I have a small encrypted library (in Tiger, 104 RTF records, about 800Kb of data and 33Mb for the desktop volume). When I authenticate and the desktop volume is created (in about one second by the diskimages-helper tool, not EagleFiler), it appears that all RTF files in the disk volume are immediately available, ie to be opened by TextEdit or something. I know that I shouldn’t be editing these files outside EagleFiler. Are all the files still encrypted in the disk volume and decryption occurs when I open one or more files in TextEdit?

Now I click on the xxxx.eflibrary and EagleFiler launches (it takes about 15 seconds or so, and that’s fine), and everything is visible in EagleFiler. Once the library is open, there is virtually no delay to view different records, so it’s easy to assume that they are all decrypted. Or, is each file decrypted into memory (not on the disk) on the fly as I move to it within EagleFiler?

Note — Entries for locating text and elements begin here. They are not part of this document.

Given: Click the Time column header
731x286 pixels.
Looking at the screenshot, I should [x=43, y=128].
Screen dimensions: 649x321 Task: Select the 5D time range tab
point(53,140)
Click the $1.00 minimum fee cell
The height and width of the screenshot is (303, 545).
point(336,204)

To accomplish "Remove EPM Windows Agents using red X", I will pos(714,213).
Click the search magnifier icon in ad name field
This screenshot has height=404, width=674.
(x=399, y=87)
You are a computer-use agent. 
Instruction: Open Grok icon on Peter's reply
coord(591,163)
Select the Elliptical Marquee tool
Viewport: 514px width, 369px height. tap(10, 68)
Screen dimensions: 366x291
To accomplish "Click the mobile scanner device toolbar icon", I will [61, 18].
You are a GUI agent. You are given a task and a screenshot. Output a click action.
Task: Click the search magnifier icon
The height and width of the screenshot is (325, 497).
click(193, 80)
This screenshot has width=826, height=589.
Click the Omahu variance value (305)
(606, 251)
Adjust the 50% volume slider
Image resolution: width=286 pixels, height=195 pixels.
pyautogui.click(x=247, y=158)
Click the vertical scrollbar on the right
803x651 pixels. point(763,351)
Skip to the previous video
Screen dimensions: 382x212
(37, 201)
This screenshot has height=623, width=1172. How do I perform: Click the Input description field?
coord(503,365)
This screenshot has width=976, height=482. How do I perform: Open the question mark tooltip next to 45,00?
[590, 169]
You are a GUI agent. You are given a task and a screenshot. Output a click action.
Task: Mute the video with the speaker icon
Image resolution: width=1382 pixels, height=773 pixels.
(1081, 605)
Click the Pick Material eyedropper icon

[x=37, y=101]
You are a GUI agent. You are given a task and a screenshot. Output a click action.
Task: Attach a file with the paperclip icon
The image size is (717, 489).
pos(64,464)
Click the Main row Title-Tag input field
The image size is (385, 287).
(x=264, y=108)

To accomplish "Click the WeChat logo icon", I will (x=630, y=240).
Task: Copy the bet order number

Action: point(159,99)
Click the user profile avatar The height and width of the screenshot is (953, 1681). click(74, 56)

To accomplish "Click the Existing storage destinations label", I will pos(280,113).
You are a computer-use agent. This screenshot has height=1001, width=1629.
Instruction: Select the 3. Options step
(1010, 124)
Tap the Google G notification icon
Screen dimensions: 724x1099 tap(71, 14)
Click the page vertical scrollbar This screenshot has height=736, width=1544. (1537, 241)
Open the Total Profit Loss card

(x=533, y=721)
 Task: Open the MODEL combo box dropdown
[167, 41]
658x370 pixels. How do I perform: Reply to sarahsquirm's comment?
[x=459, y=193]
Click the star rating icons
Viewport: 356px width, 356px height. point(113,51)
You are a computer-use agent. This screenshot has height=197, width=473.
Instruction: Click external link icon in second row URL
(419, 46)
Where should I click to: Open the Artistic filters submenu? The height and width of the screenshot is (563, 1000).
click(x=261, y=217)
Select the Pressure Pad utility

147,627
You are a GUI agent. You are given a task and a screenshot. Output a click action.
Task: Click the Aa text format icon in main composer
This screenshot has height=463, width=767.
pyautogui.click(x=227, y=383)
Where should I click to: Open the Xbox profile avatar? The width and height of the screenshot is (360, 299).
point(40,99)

Now, the amazing “save” process. There is no “save” menu in EagleFiler. So after I edit a file, EagleFiler automatically does a save, and must write the encrypted data back to the disk volume. But here’s where it seems counter-intuitive to me (dragging anything to the trash to save it seems wrong). I make my edit changes to a file in EagleFiler, and quickly quit EagleFiler and drag the disk volume to the trash. As I do this, EagleFiler encrypts my file edits, saves the encrypted file in the disk volume, recreates (or updates) the sparseimage file in a matter of a second or less. Is this correct?

On another note, I created an encrypted library, but have forgotten if I specified 1Gb or 2Gb. I assume that the specified maximum library size of an encrypted library is identified in the “Get Info” window of the desktop volume via the “Volume Capacity” size - right? I also suspect that the “Used” size in the same “Get Info” window is how large the library really is (including the overhead for encryption - 26Mb or more for my 1Gb library), and that the size of the xxxx.sparseimage disk image file (while about 33% smaller than the desktop volume) is not relevant in this calculation.

Are you prompted when the library grows near the specified maximum?

Thanks again for a marvelous product and superb support.

It’s fine to edit them outside of EagleFiler.

They’re always encrypted on disk. The decryption happens when the files are accessed.

They’re decrypted into memory on the fly. Modern Macs are pretty fast, so this usually isn’t noticeably slower than using an unencrypted library.

Dragging to the trash is one shortcut for using the Eject command. In fact, the trash icon changes to an Eject icon. In any case, this doesn’t save anything. The save had already occurred, and you’re merely putting away the encrypted volume (i.e. telling Mac OS X to forget the passphrase that you’d typed in).

Yes, all of the saving happens when you switch to another record or window, i.e. it’s generally already done before you tell EagleFiler to quit.

That’s correct, except that the overhead for encryption is really the size of the sparseimage file minus the “Used” size from Get Info. That is, getting info on the volume shows the actual size of your data, not counting overhead.

By the way, unless you need compatibility with Mac OS X 10.4, it’s much better to have EagleFiler create a sparsebundle instead of a sparseimage. Either way, the size of the disk image should closely track the “Used” size, rather than the maximum size.

No. Since there isn’t much overhead, the intent is that you should use a maximum capacity that’s larger than you expect to ever need.